RECORDS FOR THE TASK >>
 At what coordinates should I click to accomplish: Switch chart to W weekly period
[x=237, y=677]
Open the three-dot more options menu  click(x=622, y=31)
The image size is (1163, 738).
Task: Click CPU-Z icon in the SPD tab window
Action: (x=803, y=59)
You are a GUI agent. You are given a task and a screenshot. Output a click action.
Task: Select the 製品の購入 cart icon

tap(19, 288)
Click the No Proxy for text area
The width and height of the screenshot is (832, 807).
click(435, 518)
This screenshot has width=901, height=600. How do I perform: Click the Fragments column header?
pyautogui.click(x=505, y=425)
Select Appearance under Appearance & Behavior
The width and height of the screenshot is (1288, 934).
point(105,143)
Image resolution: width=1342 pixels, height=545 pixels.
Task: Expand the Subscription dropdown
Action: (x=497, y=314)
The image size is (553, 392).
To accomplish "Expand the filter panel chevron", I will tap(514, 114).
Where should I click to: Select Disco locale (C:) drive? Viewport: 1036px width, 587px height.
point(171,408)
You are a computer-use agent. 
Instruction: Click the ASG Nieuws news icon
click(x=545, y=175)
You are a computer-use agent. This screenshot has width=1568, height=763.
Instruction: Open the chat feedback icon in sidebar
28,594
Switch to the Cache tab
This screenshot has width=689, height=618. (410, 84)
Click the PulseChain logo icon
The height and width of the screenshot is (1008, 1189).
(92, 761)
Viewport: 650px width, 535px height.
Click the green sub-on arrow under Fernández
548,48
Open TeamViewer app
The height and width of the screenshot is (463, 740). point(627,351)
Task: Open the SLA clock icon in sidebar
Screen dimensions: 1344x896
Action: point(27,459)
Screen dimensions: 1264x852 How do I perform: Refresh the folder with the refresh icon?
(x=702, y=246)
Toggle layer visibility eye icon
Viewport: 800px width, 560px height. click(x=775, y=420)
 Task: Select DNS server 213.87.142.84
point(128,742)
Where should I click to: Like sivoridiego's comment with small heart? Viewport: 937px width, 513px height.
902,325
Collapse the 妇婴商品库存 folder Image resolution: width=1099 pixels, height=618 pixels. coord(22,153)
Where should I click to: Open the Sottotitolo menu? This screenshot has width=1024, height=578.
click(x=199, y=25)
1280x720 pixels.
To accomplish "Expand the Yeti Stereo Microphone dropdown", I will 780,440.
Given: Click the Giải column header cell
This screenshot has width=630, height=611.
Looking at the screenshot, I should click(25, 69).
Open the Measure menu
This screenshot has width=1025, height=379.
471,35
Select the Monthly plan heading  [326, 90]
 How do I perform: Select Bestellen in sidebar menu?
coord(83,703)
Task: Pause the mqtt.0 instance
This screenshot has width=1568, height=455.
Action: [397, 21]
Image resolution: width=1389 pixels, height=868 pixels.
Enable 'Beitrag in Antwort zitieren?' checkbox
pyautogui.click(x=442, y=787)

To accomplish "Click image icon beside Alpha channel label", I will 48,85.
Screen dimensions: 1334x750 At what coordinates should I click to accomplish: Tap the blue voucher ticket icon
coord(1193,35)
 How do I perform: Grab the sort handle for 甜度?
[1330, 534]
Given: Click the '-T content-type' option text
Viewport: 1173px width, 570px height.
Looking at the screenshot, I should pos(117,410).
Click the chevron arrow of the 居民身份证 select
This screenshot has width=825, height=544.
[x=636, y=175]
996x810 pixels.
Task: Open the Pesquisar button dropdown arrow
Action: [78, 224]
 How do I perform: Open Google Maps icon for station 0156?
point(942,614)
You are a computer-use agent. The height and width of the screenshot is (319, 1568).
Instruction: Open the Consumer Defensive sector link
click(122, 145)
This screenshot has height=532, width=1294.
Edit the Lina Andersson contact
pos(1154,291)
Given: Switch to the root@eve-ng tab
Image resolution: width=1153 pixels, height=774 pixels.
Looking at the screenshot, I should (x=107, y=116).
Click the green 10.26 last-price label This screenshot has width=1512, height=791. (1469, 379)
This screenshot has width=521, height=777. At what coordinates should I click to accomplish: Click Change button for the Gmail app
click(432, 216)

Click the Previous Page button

EXERCISE DETAILS >>
Using the records above, output exactly the lines from the first through the line that contains "You are a GUI", with both of those included.

RESULT OF THE EXERCISE >>
 At what coordinates should I click to accomplish: Switch chart to W weekly period
[x=237, y=677]
Open the three-dot more options menu  click(x=622, y=31)
The image size is (1163, 738).
Task: Click CPU-Z icon in the SPD tab window
Action: (x=803, y=59)
You are a GUI agent. You are given a task and a screenshot. Output a click action.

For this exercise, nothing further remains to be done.